┌─ DATA PROVIDED
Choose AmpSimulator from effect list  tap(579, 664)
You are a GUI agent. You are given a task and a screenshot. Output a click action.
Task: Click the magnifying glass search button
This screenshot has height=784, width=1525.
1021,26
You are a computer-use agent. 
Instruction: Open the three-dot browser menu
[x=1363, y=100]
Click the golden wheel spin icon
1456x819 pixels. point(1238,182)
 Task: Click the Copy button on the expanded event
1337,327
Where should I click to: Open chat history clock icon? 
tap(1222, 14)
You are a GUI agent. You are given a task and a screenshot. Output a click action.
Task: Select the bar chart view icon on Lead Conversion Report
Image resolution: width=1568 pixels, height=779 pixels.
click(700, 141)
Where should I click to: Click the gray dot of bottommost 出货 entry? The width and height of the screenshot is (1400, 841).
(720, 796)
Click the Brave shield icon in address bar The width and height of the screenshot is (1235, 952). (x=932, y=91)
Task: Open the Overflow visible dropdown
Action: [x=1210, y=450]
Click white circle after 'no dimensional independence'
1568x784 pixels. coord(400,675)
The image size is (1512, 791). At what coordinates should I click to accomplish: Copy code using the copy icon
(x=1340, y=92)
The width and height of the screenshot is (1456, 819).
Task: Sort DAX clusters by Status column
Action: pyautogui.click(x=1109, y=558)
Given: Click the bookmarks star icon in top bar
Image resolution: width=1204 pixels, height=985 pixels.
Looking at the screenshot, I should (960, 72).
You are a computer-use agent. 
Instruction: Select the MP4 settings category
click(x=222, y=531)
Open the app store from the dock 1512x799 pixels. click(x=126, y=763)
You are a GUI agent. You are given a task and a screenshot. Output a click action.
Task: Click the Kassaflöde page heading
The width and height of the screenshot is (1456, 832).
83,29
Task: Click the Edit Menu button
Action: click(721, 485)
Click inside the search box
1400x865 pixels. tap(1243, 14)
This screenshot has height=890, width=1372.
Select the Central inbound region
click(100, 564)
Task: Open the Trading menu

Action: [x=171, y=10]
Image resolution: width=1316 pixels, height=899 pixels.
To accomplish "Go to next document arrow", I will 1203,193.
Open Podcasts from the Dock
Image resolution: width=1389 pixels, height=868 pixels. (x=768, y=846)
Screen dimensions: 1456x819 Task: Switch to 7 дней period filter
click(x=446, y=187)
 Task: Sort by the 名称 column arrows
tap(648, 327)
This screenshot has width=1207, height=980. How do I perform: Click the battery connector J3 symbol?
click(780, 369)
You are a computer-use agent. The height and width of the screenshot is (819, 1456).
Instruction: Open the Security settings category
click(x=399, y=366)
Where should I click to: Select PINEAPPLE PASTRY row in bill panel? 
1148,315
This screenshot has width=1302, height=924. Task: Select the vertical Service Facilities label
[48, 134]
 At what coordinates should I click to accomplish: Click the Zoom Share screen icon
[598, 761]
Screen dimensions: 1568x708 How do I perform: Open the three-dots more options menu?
└─
> [PROMPT]
Please retype all of the data above exactly as written.

> [RESULT OF THE TASK]
Choose AmpSimulator from effect list  tap(579, 664)
You are a GUI agent. You are given a task and a screenshot. Output a click action.
Task: Click the magnifying glass search button
This screenshot has height=784, width=1525.
1021,26
You are a computer-use agent. 
Instruction: Open the three-dot browser menu
[x=1363, y=100]
Click the golden wheel spin icon
1456x819 pixels. point(1238,182)
 Task: Click the Copy button on the expanded event
1337,327
Where should I click to: Open chat history clock icon? 
tap(1222, 14)
You are a GUI agent. You are given a task and a screenshot. Output a click action.
Task: Select the bar chart view icon on Lead Conversion Report
Image resolution: width=1568 pixels, height=779 pixels.
click(700, 141)
Where should I click to: Click the gray dot of bottommost 出货 entry? The width and height of the screenshot is (1400, 841).
(720, 796)
Click the Brave shield icon in address bar The width and height of the screenshot is (1235, 952). (x=932, y=91)
Task: Open the Overflow visible dropdown
Action: [x=1210, y=450]
Click white circle after 'no dimensional independence'
1568x784 pixels. coord(400,675)
The image size is (1512, 791). At what coordinates should I click to accomplish: Copy code using the copy icon
(x=1340, y=92)
The width and height of the screenshot is (1456, 819).
Task: Sort DAX clusters by Status column
Action: pyautogui.click(x=1109, y=558)
Given: Click the bookmarks star icon in top bar
Image resolution: width=1204 pixels, height=985 pixels.
Looking at the screenshot, I should (960, 72).
You are a computer-use agent. 
Instruction: Select the MP4 settings category
click(x=222, y=531)
Open the app store from the dock 1512x799 pixels. click(x=126, y=763)
You are a GUI agent. You are given a task and a screenshot. Output a click action.
Task: Click the Kassaflöde page heading
The width and height of the screenshot is (1456, 832).
83,29
Task: Click the Edit Menu button
Action: click(721, 485)
Click inside the search box
1400x865 pixels. tap(1243, 14)
This screenshot has height=890, width=1372.
Select the Central inbound region
click(100, 564)
Task: Open the Trading menu

Action: [x=171, y=10]
Image resolution: width=1316 pixels, height=899 pixels.
To accomplish "Go to next document arrow", I will 1203,193.
Open Podcasts from the Dock
Image resolution: width=1389 pixels, height=868 pixels. (x=768, y=846)
Screen dimensions: 1456x819 Task: Switch to 7 дней period filter
click(x=446, y=187)
 Task: Sort by the 名称 column arrows
tap(648, 327)
This screenshot has width=1207, height=980. How do I perform: Click the battery connector J3 symbol?
click(780, 369)
You are a computer-use agent. The height and width of the screenshot is (819, 1456).
Instruction: Open the Security settings category
click(x=399, y=366)
Where should I click to: Select PINEAPPLE PASTRY row in bill panel? 
1148,315
This screenshot has width=1302, height=924. Task: Select the vertical Service Facilities label
[48, 134]
 At what coordinates should I click to accomplish: Click the Zoom Share screen icon
[598, 761]
Screen dimensions: 1568x708 How do I perform: Open the three-dots more options menu?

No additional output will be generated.